Bruise and Rascal have their bags over their shoulders, itching to report to their new life aboard the destroyer
Sacramento.
    Vera’s belongings have been packed up by somebody and are waiting to be collected. Even his dog tags,which he opted not to take with him to the bottom of the sea, sit on top of it all, waiting.
    “Where the action is, pal,” Moses says, grabbing me in a half-headlock. I’m reading the postings list, trying to make sense of it.
    “What is this, ‘RAF’?” I ask. Really, I should know. Really, I don’t. “Does it mean we’ve been transferred all the way to the British Royal Air Force?”
    “Riverine Assault Force vessel, Mo. It’s a floating tank they’re putting us on, guns everywhere. We are now part of the Mobile Riverine Force, working together with the sad fools of the Army. We go right upriver, into the very heart of this whole crazed show. We deliver Army jokers way up-country, we go back and forth and supply Army jokers, and when the time comes, we go back up and collect whatever’s left of them Army jokers. All the while we blast away at everything that moves.”
    I just keep staring at the list. “Oh,” I say.
    Moses points at my designation letters. “At least you finally got your wish, Mr. Communications. You’re a radioman.”
    I brighten up right away. All I ever really wanted was to be in communications, whatever craft they put me on. So not only could I watch over my pals, I might be able to contact them as well. Just to hear them …
    Another happy thought occurs to me. “So I won’t have to do any shooting?”
    “Oh, no,” Moses says, laughing. “Everybody on that ship is shooting, pal. Even the cook has to be shooting, if you want to get up- and downriver in one piece.”
    “Oh,” I say again. “Oh.”
    With very little fanfare, I go to my rack and pack up the remains of my life aboard USS
Boston.
It all peters out to the end.
    “See ya” and “Good luck” and “Maybe we’ll catch up again” are about all we give to each other, all we get from each other. Just like that, The House empties for the last time.

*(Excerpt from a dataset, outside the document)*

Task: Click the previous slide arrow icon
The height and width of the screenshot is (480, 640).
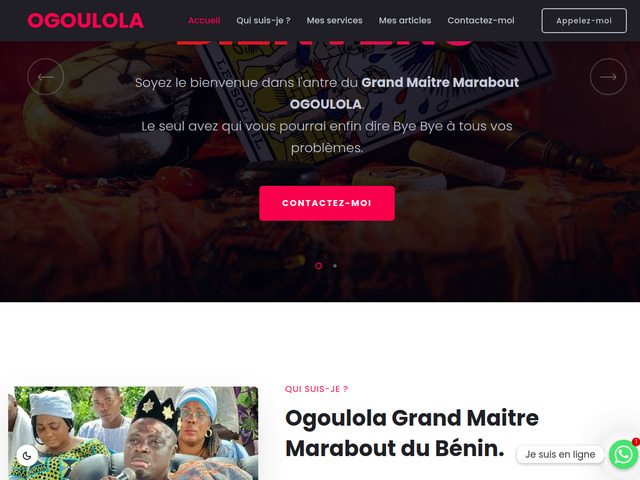Action: [x=45, y=77]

    “Come on,” Moses says, “let’s go. I don’t want to spend one more minute than necessary on the USS
Crackerbox.”
    I would have thought Moses had been the happiest guy on the whole ship.
    But maybe I don’t know anything.
    We’re headed out the door when we bump right into the big Marine officer coming in. Moses and I snap right to attention, salute, and stand aside as the officer walks past.
    Col. Rivera
it says on his name tag.
    We stand frozen in place as he walks silently to Vera’s rack.
    He stands over the rack, over the really puny little hump of belongings that are what is left of his son. He stands, hunched over it, exactly the way a person pauses on his way past a coffin at a funeral.
    He does not move for the longest time. It is so tense, so sad, so gut-wrenching, I would throw my own self into the ocean right now if I had half a chance.
    Colonel Rivera breaks the stillness by saluting his son.
    I am certain it is the first and only time he has done so. I am wondering how things might have been different if he had done it, just once, while Vera was alive.
    “You men can go,” the colonel says, his voice cracking but still clearly the authority in the room. “Move on, gentlemen. Please, move on.”
    We don’t need to be told again. We scramble as Colonel Rivera sits on the rack, his back still to us, gathering up the dog tags, picking up — and smelling close and deep — his boy’s shirt.
    He is definitely humming softly as Moses and I depart.
    Anchors Aweigh.

CHAPTER FIFTEEN
Blue Water No More
    A fter reporting, with our lives stuffed into these long canvas duffel bags, we are once more transported across the ocean, on a converted World War II troop ship, back to the action. Only this time, we’re taken much deeper into the action.